Your answer should be one number, the count of lines in the listing below containing the word "agent".

Provided entries:
^^^^^^^^^^^^^^^^
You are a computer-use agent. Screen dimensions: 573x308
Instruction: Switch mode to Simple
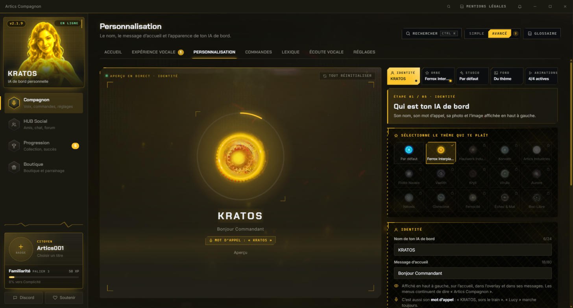[x=477, y=33]
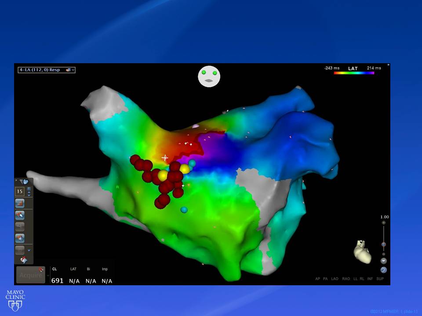Click the LAT color scale bar
The height and width of the screenshot is (316, 422).
coord(354,73)
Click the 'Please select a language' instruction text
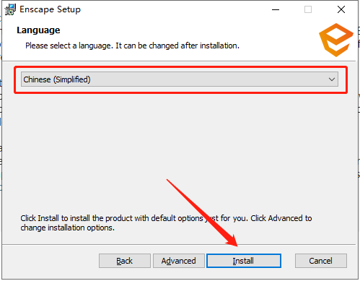Image resolution: width=360 pixels, height=281 pixels. coord(132,46)
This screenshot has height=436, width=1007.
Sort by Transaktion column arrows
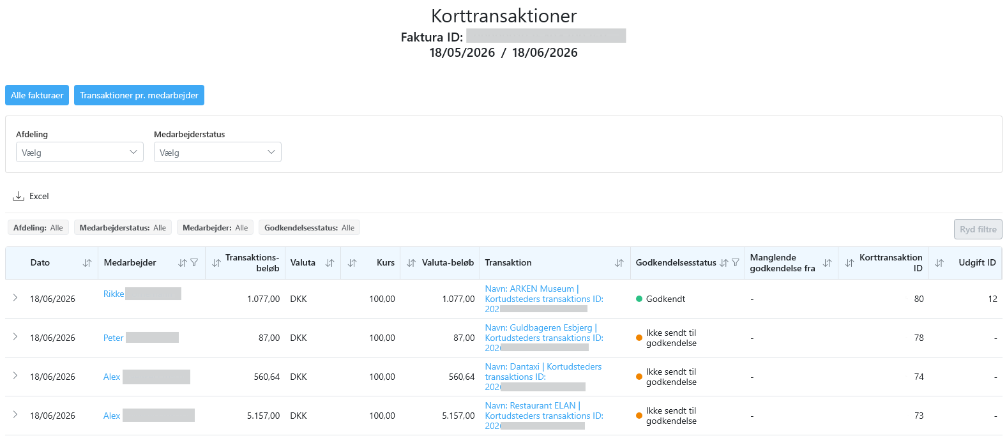coord(619,263)
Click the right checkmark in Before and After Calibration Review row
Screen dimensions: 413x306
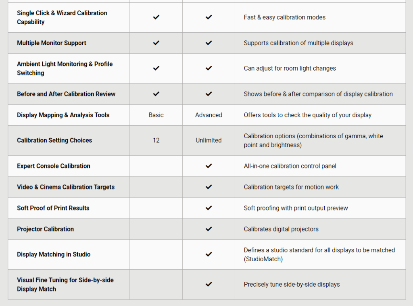click(x=209, y=94)
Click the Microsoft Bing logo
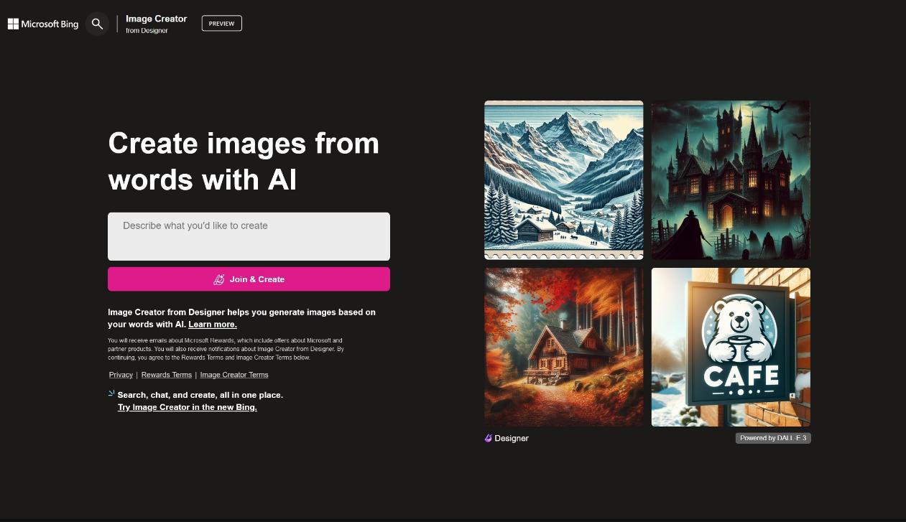This screenshot has width=906, height=522. point(42,24)
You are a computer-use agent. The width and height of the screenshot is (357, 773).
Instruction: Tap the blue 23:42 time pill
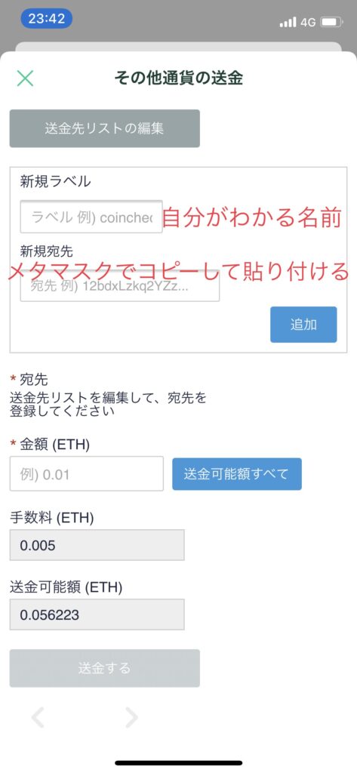tap(46, 19)
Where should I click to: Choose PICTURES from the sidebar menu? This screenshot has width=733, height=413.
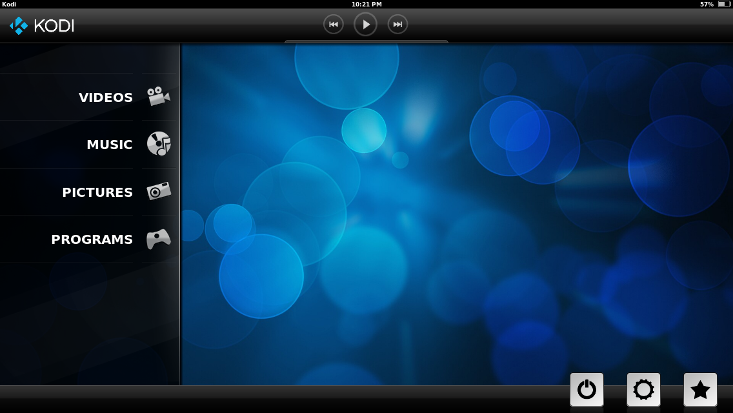[x=97, y=192]
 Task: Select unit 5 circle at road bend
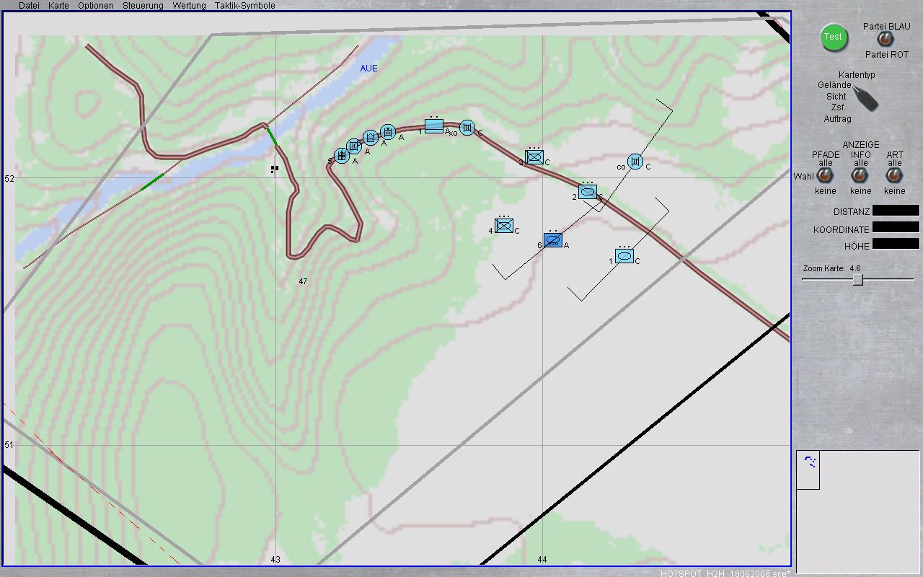[341, 156]
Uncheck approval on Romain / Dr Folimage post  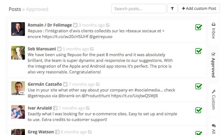coord(199,27)
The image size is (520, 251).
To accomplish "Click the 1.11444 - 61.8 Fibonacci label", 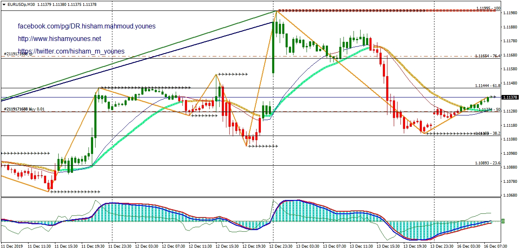I will [488, 86].
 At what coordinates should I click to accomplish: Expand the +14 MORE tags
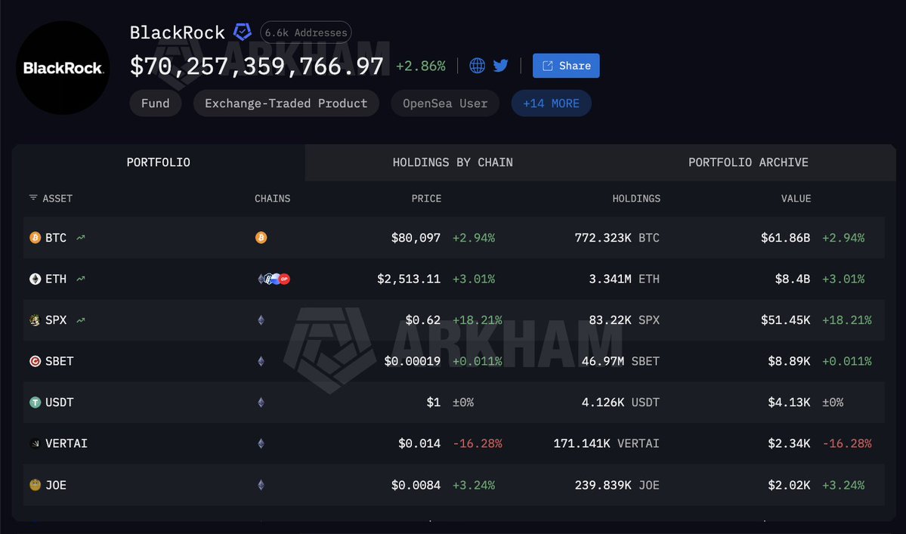coord(551,103)
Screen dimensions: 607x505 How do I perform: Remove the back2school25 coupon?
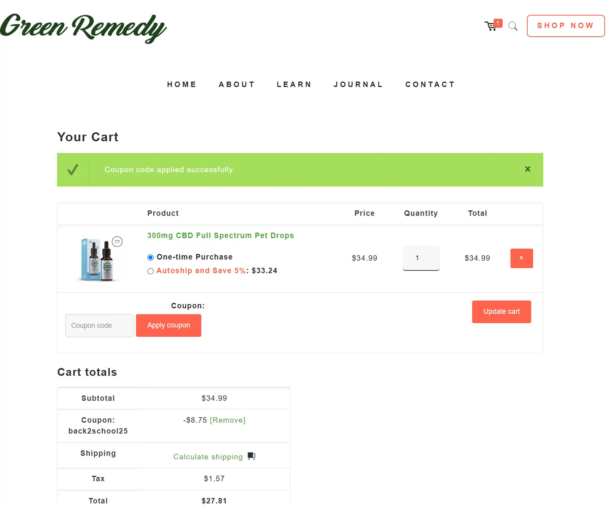[227, 420]
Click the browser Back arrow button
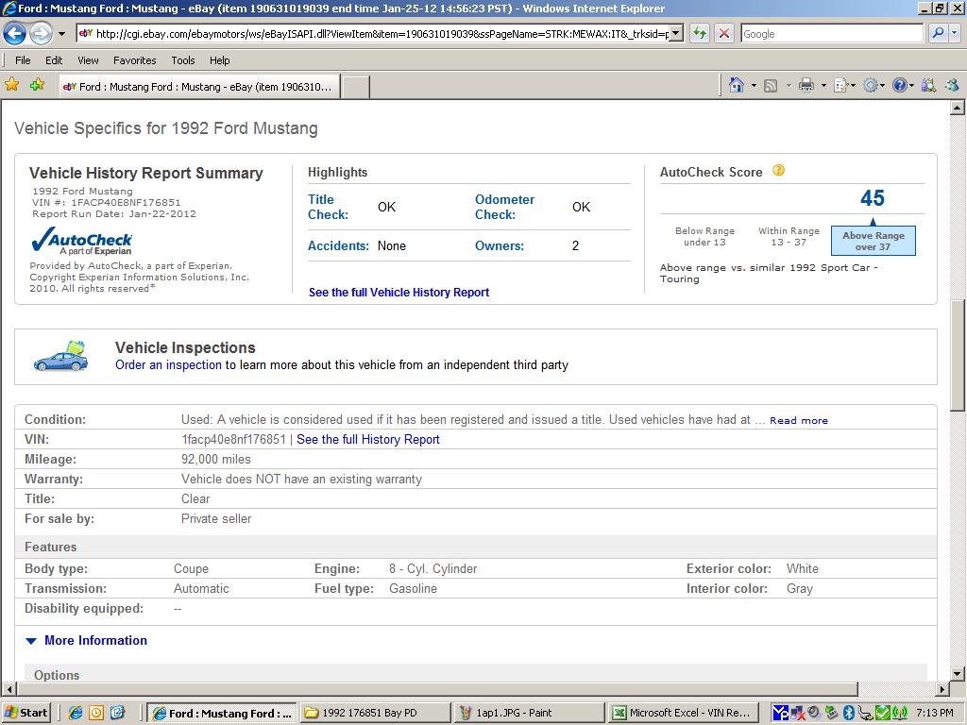The width and height of the screenshot is (967, 725). [14, 34]

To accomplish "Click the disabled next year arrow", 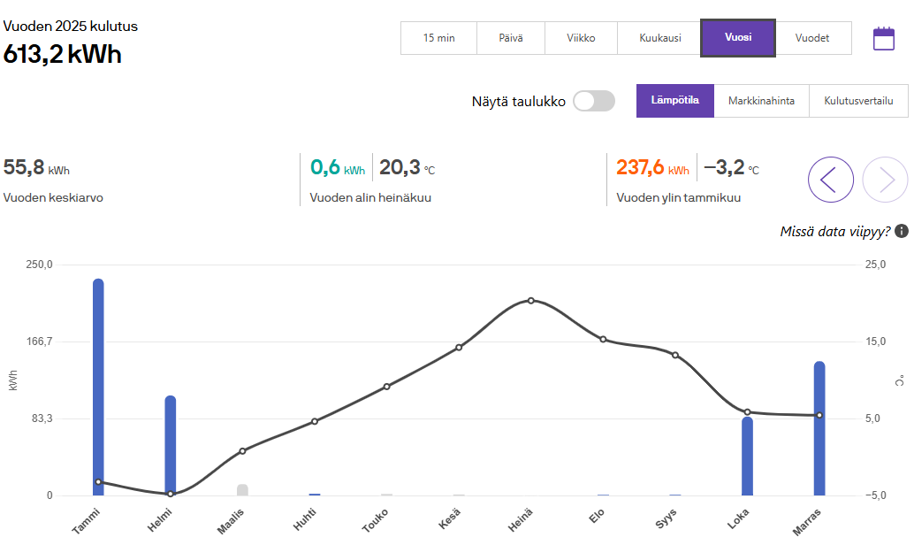I will (x=885, y=180).
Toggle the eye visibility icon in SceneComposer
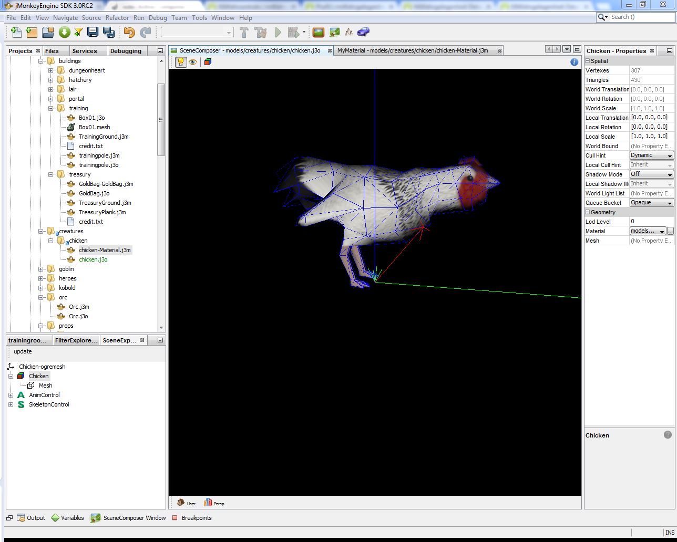The image size is (677, 542). pos(193,62)
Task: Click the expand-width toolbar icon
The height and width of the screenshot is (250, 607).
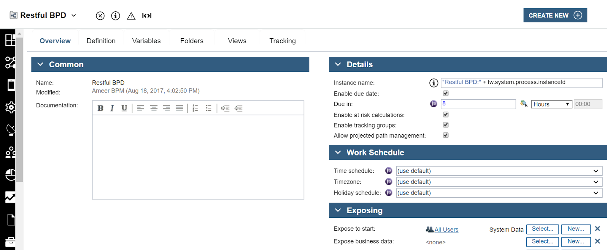Action: (146, 16)
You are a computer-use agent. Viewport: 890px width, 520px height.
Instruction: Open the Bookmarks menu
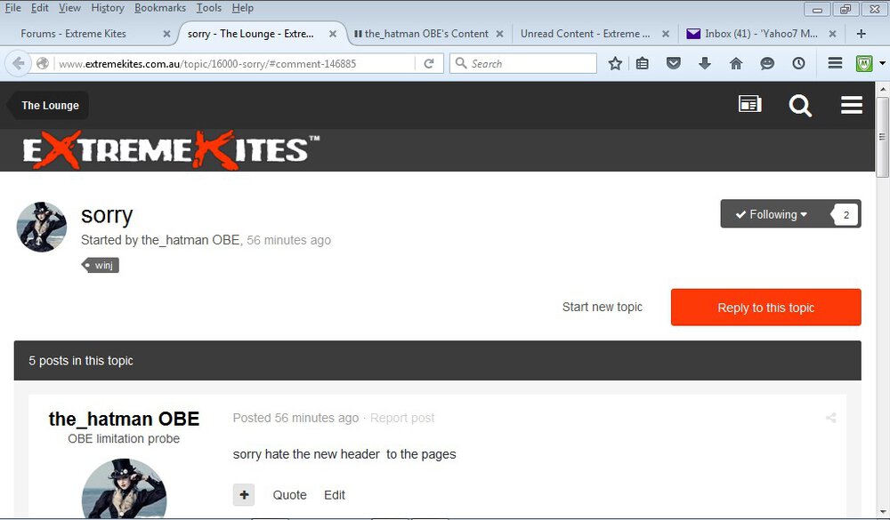(160, 8)
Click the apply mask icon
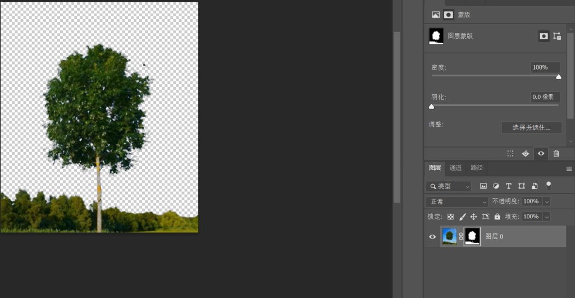This screenshot has width=575, height=298. click(526, 153)
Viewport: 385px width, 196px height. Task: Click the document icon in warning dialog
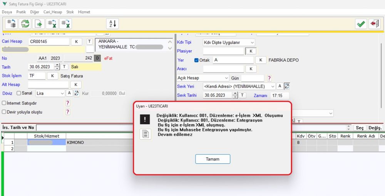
^^^^^^^^^^^^^^^^
Final answer: 3